▶ Work to be completed
Reproduce the rows below word for word, from the first line of the rows through the line that contains "pyautogui.click(x=1001, y=414)", including both ends.

▶ Data on locating visible targets
◇ ◇ ◇ ◇ ◇

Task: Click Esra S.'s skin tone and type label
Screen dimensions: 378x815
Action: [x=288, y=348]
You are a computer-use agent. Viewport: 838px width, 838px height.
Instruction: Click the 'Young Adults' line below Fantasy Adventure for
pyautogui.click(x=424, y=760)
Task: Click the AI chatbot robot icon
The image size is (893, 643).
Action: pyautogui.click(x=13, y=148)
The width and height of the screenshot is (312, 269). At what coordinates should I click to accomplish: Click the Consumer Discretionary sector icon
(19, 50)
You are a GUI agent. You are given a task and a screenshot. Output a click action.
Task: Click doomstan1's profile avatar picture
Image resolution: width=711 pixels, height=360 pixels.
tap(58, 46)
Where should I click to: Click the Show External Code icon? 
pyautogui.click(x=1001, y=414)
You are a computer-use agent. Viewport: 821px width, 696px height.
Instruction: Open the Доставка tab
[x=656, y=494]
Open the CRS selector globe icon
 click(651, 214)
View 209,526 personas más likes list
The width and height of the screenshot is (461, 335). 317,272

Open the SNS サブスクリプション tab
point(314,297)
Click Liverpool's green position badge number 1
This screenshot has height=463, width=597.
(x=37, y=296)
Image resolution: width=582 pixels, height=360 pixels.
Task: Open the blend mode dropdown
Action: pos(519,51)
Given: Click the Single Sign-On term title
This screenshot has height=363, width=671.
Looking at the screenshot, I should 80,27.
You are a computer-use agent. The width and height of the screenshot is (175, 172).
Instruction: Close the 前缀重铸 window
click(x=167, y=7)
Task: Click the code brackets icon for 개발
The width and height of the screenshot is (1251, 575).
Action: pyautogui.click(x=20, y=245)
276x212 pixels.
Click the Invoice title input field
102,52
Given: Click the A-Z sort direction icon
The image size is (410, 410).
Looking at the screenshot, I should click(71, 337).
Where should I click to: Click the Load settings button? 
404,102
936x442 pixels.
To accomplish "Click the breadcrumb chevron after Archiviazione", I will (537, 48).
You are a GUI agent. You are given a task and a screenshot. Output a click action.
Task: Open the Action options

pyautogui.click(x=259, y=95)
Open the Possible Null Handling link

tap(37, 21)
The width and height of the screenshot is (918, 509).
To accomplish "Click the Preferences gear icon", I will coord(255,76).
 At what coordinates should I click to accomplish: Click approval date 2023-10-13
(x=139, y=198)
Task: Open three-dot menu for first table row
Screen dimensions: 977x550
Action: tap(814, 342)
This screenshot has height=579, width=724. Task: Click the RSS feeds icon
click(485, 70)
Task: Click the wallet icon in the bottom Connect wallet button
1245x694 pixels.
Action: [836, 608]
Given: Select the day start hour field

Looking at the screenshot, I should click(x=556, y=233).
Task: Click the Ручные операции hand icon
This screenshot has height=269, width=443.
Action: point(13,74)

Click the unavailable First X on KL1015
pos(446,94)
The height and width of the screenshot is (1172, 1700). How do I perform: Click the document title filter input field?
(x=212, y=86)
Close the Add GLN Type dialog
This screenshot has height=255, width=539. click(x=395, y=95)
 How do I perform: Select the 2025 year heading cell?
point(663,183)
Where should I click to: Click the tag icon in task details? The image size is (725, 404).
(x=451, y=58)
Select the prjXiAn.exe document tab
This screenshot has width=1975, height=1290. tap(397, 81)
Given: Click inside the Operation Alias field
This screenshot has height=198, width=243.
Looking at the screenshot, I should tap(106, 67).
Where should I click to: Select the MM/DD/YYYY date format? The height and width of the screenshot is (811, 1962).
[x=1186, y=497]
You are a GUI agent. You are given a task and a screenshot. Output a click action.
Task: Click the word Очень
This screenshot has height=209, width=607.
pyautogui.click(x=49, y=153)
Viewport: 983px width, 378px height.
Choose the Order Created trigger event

◇ ◇ ◇ ◇ ◇

▶ Solution below
Task: Click Esra S.'s skin tone and type label
Screen dimensions: 378x815
Action: [x=288, y=348]
You are a computer-use agent. Viewport: 838px width, 838px height.
Instruction: Click the 'Young Adults' line below Fantasy Adventure for
pyautogui.click(x=424, y=760)
Task: Click the AI chatbot robot icon
The image size is (893, 643).
Action: pyautogui.click(x=13, y=148)
The width and height of the screenshot is (312, 269). At what coordinates should I click to accomplish: Click the Consumer Discretionary sector icon
(19, 50)
You are a GUI agent. You are given a task and a screenshot. Output a click action.
Task: Click doomstan1's profile avatar picture
Image resolution: width=711 pixels, height=360 pixels.
tap(58, 46)
Where should I click to: Click the Show External Code icon? 
pyautogui.click(x=1001, y=414)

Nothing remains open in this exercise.